8.    Amendment to Award.  Subject to the restrictions contained in the LTIP, the Committee may waive any conditions or rights under, amend any terms of, or alter, suspend, discontinue, cancel or terminate the Award, prospectively or retroactively; provided that any such waiver, amendment, alteration, suspension, discontinuance, cancellation or termination that would adversely affect the rights of the Grantee or any holder or beneficiary of the Award shall not to that extent be effective without the consent of the Grantee, holder or beneficiary affected.

9.    Withholding of Taxes.  If the Grantee makes an election under Section 83(b) of the Code with respect to the Award, the Award made pursuant to this Agreement shall be conditioned upon the prompt payment to the Company of any applicable withholding obligations or withholding taxes by the Grantee (“Withholding Taxes”).  Failure by the Grantee to pay such Withholding Taxes will render this Agreement and the Award granted hereunder null and void ab initio, and the Restricted Shares granted hereunder shall be immediately cancelled.  If the Grantee does not make an election under Section 83(b) of the Code with respect to the Award, upon the lapse of the Restricted Period with respect to any portion of Restricted Shares (or property distributed with respect thereto), the Company shall satisfy the required Withholding Taxes as set forth by Internal Revenue Service guidelines for the employer’s minimum statutory withholding with respect to Grantee and issue vested shares to the Grantee without restriction.  The Committee may satisfy the required Withholding Taxes by withholding from the shares included in the Award that number of whole shares necessary to satisfy such taxes as of the date the restrictions lapse with respect to such shares based on the Fair Market Value (as defined in Section 2.13 of the 2004 Incentive Plan) of the shares.

WRITTEN INSTRUCTION A = Please gather every line of the entries that contains the string "toolbar".
The award agreement excerpt and the entries are unrelated.

DATA TO USE =
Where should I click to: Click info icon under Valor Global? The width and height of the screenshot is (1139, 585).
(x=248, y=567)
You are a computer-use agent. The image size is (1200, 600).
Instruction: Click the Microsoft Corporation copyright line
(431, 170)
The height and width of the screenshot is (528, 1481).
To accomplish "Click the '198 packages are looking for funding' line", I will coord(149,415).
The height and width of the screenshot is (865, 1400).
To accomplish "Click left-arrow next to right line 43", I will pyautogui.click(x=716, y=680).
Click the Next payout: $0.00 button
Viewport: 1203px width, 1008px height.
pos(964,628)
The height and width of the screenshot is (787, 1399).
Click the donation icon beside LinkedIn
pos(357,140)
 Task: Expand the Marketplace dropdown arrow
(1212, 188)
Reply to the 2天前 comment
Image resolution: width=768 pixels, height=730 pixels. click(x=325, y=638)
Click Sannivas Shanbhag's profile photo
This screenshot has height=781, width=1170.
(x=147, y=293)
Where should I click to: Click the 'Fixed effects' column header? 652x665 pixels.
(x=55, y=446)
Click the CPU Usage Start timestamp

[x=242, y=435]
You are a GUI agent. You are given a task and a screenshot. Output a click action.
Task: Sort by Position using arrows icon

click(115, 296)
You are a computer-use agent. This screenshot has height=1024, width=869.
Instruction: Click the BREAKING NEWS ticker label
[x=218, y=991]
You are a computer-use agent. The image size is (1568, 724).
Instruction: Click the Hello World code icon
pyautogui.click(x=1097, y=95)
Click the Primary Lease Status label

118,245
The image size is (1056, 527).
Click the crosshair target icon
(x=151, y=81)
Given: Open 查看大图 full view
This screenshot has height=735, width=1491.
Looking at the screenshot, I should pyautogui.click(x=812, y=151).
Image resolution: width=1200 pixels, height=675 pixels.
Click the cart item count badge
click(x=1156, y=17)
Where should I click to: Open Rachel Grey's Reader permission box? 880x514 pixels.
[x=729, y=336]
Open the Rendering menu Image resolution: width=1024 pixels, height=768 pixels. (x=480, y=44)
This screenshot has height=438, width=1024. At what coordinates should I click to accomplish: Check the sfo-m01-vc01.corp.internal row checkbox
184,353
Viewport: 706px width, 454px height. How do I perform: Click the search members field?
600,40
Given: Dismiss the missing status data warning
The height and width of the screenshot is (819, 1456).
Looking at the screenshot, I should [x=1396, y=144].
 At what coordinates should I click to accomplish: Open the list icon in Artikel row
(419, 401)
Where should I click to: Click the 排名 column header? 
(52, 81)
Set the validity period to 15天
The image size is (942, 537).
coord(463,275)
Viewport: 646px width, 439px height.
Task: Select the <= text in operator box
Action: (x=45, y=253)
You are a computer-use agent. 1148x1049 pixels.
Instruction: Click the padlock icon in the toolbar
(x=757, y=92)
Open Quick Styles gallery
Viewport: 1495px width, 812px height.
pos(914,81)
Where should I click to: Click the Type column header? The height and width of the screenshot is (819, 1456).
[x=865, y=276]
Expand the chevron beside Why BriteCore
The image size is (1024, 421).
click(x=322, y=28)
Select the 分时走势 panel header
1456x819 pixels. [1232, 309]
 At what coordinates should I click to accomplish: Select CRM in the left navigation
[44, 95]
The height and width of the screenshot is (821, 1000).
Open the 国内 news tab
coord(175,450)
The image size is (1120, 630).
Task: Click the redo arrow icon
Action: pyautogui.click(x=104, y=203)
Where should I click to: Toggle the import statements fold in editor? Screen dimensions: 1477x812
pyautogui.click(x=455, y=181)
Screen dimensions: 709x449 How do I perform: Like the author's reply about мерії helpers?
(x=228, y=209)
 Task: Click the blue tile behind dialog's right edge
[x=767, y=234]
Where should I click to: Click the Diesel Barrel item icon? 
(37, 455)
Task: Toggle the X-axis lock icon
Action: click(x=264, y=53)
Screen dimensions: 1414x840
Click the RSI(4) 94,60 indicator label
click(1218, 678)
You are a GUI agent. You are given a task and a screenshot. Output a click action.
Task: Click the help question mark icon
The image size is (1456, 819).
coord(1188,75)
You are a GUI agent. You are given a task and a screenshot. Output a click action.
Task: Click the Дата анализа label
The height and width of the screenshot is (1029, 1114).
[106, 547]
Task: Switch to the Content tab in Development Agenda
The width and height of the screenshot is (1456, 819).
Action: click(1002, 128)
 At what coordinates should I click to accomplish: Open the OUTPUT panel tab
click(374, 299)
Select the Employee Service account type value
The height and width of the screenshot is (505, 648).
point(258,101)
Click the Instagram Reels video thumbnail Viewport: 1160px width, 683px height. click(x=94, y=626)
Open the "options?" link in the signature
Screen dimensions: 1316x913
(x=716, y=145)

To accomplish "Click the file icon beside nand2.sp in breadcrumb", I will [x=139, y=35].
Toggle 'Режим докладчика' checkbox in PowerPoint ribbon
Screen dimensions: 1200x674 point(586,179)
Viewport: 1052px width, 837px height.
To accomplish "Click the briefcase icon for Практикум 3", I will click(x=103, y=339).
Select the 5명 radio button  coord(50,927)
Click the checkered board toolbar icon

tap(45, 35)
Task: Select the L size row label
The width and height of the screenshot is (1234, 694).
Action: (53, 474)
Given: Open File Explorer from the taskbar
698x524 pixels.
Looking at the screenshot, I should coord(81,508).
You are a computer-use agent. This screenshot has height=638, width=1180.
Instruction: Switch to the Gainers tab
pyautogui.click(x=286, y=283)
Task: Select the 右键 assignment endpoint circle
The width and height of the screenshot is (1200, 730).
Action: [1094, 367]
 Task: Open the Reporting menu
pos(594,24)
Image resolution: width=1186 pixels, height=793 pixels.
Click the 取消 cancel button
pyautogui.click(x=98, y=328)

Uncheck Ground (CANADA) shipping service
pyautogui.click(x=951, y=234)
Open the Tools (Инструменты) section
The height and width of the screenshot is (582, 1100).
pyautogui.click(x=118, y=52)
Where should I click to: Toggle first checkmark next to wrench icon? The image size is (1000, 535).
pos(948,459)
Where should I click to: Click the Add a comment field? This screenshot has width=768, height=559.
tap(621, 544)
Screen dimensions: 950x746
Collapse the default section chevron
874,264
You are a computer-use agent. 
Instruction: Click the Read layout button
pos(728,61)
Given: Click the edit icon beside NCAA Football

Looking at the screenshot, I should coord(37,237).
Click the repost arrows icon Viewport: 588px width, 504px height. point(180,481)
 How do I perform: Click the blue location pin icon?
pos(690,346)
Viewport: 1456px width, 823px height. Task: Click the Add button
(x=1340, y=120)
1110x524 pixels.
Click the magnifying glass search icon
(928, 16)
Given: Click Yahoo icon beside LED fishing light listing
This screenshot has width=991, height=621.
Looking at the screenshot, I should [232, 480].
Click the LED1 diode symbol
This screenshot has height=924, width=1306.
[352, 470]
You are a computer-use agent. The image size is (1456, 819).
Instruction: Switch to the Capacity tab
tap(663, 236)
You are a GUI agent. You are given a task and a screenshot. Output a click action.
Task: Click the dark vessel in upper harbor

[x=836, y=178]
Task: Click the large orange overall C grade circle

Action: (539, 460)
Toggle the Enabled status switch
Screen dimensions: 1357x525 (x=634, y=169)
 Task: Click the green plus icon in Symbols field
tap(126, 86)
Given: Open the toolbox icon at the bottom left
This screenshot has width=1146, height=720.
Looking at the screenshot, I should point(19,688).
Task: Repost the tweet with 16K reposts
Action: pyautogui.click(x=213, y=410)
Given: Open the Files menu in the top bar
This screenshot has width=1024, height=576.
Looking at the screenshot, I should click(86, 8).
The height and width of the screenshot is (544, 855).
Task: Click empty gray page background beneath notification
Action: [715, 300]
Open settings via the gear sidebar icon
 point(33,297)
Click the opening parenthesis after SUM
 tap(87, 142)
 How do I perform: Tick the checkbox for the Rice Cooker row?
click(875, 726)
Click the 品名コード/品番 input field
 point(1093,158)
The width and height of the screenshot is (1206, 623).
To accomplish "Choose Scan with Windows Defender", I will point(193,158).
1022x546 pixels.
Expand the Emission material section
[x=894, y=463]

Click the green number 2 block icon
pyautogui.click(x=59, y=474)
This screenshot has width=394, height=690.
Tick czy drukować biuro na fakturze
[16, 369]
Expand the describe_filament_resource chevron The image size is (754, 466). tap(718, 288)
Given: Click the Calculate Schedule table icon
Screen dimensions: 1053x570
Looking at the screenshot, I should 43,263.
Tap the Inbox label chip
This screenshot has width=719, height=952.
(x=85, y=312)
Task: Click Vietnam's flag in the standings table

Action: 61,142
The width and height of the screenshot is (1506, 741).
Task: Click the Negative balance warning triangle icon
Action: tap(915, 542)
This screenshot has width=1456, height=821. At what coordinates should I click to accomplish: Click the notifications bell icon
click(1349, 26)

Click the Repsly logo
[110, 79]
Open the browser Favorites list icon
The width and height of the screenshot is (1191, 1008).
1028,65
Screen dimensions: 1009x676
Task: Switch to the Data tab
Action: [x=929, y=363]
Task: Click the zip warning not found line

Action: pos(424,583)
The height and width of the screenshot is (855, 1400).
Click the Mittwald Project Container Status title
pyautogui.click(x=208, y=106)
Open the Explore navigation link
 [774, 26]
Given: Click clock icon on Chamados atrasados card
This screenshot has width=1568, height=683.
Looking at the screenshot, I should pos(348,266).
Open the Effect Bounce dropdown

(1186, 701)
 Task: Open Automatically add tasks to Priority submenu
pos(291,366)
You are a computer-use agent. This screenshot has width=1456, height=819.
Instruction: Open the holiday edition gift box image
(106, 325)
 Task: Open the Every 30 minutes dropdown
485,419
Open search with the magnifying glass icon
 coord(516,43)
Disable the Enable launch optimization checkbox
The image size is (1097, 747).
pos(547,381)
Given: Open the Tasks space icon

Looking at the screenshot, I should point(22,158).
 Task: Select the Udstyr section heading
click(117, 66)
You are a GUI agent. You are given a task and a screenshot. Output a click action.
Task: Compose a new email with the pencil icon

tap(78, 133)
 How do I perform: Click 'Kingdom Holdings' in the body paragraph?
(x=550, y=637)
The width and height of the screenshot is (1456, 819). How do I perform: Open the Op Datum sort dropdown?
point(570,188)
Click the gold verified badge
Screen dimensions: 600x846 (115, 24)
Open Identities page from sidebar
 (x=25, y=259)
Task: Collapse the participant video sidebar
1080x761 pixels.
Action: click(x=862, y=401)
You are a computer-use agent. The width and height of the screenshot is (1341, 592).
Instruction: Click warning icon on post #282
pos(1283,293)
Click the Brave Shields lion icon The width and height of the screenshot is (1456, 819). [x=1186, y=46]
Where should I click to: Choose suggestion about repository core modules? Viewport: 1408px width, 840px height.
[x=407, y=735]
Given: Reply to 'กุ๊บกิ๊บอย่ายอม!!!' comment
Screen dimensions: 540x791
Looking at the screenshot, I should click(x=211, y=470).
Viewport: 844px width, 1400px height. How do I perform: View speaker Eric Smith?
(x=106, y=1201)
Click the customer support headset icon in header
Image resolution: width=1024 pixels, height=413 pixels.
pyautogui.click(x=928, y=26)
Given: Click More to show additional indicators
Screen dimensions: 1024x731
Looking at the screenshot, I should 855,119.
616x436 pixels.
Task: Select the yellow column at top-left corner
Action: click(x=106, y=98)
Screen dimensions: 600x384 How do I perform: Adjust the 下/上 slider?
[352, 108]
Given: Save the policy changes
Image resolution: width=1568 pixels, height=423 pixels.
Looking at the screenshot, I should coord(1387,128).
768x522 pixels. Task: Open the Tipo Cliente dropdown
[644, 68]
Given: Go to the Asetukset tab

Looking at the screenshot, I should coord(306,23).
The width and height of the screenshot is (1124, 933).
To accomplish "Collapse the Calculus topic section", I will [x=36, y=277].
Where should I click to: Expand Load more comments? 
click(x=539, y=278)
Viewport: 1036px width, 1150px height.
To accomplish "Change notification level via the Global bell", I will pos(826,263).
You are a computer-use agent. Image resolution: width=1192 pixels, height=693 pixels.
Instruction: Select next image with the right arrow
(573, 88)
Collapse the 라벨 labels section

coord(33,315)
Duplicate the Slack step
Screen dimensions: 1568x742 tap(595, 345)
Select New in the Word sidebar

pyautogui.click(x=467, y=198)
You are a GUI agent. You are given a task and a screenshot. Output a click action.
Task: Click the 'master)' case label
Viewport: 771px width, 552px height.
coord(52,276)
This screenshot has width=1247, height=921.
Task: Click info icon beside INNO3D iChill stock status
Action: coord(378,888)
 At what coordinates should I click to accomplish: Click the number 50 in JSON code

WRITTEN INSTRUCTION B =
Answer these questions from the award agreement excerpt, one per line:
(i) Whose consent does an adverse amendment of the Award need to be effective?
(ii) What happens to the Restricted Shares if the Grantee fails to pay the Withholding Taxes?
(iii) Which section of the 2004 Incentive Plan defines Fair Market Value?

EXERCISE SOLUTION A =
Instruction: Click the padlock icon in the toolbar
Click the checkered board toolbar icon

EXERCISE SOLUTION B =
(i) The consent of the Grantee, holder or beneficiary affected.
(ii) They are immediately cancelled.
(iii) Section 2.13.